Multiple sequence alignments of the PfbZIP protein domains from P. frutescens. The basic region (BR) and leucine zipper (LZ) are shown by solid and dotted lines, respectively.

Figure 3

Synteny analysis of bZIP members between P. frutescens and the other two plant species. (A) Synteny examination of inter-chromosomal associations of PfbZIP genes. All PfbZIP gene pairs in the P. frutescens genome were indicated by red lines. (B) Synteny of bZIP members between P. frutescens, A. thaliana, and S. indicum. The synteny bZIP gene pairs between P. frutescens, A. thaliana, or S. indicum were emphasized using red lines. The collinear blocks of other genes between P. frutescens and A. thaliana, or S. indicum, were shown with gray lines.

Figure 4

GO and KEGG enrichment analysis and expression profiles of PfbZIP genes during perilla seed development. (A) The distinct seed developmental stages of the perilla variety ‘Jinzisu 1’. (B) GO enrichment analysis of PfbZIP gene family members. (C) KEGG enrichment analysis of PfbZIP gene family members. (D) Heat map of the PfbZIP gene expression patterns in developing seeds of P. frutescens. (E) The relative expression levels of the selected PfbZIP genes were detected by RT-qPCR in seed development. Values are presented as mean ± SD (n = 3).

Figure 5

Prediction and interaction analysis of candidate PfbZIP TF-regulated target genes involved in lipid biosynthesis. (A) Total lipid dynamic accumulation in the developing seed of perilla. The total lipid contents are expressed by the mass of esterified fatty acids. (B) Heat map of expression correlation between eight PfbZIP TFs and key lipid-related enzyme genes. Red indicates a positive correlation, while blue indicates a negative correlation. * represents a significant difference at p < 0.05. ** represents a significant difference at p < 0.01. *** represents a significant difference at p < 0.001. (C) Yeast one-hybrid assay of PfbZIP52 and PfbZIP85 with promoters of the PfGPAT1 and PfLPAT1B genes, respectively.

# [EXTRACTED MATERIAL]

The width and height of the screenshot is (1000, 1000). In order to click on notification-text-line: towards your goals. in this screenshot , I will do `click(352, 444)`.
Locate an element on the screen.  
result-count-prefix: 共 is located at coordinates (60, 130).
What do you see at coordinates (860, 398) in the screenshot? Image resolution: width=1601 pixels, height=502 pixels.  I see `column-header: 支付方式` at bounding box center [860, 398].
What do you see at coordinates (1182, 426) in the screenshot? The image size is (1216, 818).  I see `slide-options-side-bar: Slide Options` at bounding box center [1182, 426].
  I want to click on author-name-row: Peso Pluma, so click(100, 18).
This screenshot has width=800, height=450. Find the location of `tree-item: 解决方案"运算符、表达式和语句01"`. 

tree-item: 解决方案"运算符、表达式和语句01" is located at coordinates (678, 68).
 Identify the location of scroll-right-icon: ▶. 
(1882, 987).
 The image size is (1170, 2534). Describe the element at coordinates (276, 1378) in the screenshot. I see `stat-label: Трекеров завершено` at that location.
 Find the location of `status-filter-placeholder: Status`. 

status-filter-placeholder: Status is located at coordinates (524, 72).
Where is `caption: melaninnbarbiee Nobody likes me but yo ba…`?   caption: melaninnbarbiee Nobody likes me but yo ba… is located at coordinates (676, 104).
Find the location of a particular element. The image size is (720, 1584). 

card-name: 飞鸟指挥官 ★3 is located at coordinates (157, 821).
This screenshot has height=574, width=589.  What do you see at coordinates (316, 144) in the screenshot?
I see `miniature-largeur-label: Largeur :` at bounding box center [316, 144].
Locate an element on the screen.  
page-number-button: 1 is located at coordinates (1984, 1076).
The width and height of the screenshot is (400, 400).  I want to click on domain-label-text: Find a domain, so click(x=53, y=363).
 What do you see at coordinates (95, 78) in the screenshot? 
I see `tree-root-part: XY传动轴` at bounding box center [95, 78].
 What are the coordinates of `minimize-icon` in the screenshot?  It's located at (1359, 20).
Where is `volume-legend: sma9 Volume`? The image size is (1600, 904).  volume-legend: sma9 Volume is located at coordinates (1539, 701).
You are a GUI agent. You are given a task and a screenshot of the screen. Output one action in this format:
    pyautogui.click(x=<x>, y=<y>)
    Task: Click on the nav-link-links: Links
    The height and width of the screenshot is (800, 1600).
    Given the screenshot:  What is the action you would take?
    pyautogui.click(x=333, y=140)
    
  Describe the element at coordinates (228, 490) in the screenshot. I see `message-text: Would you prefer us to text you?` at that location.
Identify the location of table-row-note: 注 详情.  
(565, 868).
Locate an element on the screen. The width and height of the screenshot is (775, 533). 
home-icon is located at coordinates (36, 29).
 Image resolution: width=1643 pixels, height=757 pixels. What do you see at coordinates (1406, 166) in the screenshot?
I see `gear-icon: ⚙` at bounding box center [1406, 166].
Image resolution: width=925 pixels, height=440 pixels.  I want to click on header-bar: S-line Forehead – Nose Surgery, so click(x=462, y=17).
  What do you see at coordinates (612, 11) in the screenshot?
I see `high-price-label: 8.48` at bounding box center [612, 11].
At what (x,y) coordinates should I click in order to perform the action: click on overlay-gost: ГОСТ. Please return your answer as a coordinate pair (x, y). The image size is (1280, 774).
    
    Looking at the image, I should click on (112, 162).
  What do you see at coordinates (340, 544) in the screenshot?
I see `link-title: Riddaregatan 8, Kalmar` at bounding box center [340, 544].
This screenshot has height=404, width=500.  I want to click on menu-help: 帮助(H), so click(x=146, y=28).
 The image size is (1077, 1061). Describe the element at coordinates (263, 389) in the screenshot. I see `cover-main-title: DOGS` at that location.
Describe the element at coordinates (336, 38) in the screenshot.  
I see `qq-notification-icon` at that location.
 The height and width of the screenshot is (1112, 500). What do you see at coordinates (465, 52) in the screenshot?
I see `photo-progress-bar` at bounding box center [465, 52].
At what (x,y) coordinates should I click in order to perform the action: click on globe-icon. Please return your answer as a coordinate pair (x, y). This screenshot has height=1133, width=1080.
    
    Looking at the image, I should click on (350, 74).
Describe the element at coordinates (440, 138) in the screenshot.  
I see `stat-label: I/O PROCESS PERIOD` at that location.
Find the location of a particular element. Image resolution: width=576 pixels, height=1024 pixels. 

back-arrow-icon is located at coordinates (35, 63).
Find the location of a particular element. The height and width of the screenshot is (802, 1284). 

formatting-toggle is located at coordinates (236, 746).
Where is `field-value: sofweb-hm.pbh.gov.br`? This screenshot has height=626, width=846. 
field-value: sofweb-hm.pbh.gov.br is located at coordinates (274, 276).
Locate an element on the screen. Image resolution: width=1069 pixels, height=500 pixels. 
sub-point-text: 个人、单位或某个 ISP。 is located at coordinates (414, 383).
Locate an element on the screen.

# [TASKS AND EXERCISES]
(A) List every individual gene that the perilla bZIP figure captions name specifically, leaving out names for whole gene families.
(B) Quote the part of the perilla bZIP figure captions between "Multiple sequence alignments" and "with gray lines.", inclusive.
(C) Continue the perilla bZIP figure captions from their last sentence.

# [RESPONSE LIST]
(A) PfbZIP52, PfbZIP85, PfGPAT1, PfLPAT1B

(B)
Multiple sequence alignments of the PfbZIP protein domains from P. frutescens. The basic region (BR) and leucine zipper (LZ) are shown by solid and dotted lines, respectively.

Figure 3

Synteny analysis of bZIP members between P. frutescens and the other two plant species. (A) Synteny examination of inter-chromosomal associations of PfbZIP genes. All PfbZIP gene pairs in the P. frutescens genome were indicated by red lines. (B) Synteny of bZIP members between P. frutescens, A. thaliana, and S. indicum. The synteny bZIP gene pairs between P. frutescens, A. thaliana, or S. indicum were emphasized using red lines. The collinear blocks of other genes between P. frutescens and A. thaliana, or S. indicum, were shown with gray lines.

(C)
Figure 6

(A) Subcellular localization of PfbZIP85 in tobacco leaf cells. The fluorescence signals were observed using a laser-scanning confocal microscope (Leica TCS SP8). Scale bars = 50 μm. (B) GUS staining in the infiltrated tobacco leaves. Left, tobacco leaves infiltrated with the proPfLPAT1B::GUS plasmid alone. Right, tobacco leaves co-infiltrated with 35S::PfbZIP85 and proPfLPAT1B::GUS plasmids. (C) Expression analysis of the GUS gene in the transiently infected tobacco leaves. Values are presented as mean ± SD (n = 3). ‘a’ and ‘b’ indicate significant differences at p < 0.05.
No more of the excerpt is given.